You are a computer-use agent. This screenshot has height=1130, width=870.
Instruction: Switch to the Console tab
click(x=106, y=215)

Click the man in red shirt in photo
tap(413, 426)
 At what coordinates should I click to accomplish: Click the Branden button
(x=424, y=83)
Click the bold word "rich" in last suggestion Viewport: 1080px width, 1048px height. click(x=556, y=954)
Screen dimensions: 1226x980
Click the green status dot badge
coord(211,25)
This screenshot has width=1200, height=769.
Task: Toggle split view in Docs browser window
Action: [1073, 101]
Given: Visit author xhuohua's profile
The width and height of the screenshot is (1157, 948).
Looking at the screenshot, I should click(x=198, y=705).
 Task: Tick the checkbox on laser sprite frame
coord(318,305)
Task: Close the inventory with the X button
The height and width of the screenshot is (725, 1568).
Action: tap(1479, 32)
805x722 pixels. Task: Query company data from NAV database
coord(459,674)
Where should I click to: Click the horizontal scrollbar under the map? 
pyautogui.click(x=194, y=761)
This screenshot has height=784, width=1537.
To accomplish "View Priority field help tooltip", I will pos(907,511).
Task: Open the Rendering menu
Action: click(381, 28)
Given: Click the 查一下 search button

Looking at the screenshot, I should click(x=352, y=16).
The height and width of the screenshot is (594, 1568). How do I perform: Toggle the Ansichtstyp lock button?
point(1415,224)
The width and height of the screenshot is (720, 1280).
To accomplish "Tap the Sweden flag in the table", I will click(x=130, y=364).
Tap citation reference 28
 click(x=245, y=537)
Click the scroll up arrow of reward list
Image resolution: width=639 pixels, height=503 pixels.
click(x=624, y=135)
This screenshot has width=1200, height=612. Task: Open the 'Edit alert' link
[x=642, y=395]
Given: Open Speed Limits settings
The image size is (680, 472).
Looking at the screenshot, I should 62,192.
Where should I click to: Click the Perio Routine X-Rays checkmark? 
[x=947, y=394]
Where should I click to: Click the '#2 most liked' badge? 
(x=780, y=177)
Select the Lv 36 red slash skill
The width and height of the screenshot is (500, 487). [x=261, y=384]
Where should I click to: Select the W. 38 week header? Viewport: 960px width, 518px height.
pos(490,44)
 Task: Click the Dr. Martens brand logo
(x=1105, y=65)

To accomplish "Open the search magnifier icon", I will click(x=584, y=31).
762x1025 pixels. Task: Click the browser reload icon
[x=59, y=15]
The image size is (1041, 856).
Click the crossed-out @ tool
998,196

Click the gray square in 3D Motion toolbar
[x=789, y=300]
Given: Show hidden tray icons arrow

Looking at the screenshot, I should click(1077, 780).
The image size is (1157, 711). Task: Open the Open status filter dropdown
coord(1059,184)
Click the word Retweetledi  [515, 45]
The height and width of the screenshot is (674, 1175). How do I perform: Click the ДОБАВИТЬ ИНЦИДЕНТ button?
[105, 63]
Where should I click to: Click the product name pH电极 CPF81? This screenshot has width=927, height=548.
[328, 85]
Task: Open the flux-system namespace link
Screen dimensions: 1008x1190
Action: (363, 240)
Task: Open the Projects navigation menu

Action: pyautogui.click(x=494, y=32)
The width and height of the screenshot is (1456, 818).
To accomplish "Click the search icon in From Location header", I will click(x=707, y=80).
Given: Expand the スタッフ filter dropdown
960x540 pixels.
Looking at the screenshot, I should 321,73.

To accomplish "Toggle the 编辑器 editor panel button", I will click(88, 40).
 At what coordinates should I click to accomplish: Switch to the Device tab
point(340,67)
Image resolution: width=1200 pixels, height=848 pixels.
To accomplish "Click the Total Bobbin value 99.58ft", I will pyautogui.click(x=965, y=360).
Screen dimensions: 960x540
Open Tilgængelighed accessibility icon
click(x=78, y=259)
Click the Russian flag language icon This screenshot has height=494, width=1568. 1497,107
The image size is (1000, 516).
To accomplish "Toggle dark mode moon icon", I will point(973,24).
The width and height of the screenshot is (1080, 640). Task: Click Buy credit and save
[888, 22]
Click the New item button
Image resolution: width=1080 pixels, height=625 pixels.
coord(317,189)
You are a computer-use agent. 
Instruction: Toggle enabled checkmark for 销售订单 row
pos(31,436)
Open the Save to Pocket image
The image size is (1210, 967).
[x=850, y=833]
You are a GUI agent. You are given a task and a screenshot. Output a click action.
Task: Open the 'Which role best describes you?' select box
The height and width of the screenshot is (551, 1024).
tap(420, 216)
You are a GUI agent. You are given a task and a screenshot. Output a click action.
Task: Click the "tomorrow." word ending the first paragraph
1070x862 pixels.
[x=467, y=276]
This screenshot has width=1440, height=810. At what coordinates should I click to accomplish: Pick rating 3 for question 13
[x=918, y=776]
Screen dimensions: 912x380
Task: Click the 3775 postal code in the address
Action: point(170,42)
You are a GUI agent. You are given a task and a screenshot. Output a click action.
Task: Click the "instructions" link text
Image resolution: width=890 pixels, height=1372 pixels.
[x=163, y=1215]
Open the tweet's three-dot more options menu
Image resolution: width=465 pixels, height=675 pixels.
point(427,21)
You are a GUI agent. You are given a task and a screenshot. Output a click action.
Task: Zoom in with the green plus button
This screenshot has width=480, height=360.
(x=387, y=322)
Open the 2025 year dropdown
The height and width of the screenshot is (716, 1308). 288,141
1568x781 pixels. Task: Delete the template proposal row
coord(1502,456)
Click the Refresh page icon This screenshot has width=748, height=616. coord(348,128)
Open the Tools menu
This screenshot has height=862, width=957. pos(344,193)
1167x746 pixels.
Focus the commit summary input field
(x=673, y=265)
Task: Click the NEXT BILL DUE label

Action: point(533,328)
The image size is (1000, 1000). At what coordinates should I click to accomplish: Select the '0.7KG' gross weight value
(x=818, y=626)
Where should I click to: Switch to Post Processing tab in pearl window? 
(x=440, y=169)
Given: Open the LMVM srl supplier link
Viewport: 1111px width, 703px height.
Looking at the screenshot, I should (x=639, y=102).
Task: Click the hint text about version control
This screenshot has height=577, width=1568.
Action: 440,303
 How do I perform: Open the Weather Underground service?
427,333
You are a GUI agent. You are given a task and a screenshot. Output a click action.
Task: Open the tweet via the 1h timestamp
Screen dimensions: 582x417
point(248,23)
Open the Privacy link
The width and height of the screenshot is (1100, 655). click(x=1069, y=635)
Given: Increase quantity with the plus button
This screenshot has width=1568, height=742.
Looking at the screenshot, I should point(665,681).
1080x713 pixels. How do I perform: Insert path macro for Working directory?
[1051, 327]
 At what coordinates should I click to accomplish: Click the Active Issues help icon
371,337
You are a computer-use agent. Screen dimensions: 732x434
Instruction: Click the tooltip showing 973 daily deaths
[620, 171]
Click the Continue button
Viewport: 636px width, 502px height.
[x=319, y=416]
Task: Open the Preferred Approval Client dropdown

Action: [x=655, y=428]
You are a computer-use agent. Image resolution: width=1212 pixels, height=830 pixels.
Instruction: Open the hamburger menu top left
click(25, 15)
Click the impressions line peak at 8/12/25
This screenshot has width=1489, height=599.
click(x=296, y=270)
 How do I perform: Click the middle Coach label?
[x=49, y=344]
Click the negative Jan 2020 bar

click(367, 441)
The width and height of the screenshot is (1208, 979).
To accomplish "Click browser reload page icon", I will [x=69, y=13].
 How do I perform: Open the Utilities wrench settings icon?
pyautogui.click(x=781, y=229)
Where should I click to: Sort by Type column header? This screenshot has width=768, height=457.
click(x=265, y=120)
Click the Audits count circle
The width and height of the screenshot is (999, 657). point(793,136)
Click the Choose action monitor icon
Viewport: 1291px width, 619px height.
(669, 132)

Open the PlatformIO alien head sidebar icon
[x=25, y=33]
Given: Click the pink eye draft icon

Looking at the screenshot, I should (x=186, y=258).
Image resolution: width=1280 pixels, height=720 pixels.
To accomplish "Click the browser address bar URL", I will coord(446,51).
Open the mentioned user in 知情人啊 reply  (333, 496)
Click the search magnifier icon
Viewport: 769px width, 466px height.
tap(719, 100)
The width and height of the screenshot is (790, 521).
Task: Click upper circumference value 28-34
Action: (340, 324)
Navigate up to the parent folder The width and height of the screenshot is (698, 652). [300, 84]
****************
* EXERCISE PROMPT: From the records above, transcribe exactly the run of lines that opens with the line holding "Task: Open the Preferred" and closes with the line holding "You are a computer-use agent. Image", both included.

* YOUR RESPONSE:
Task: Open the Preferred Approval Client dropdown

Action: [x=655, y=428]
You are a computer-use agent. Image resolution: width=1212 pixels, height=830 pixels.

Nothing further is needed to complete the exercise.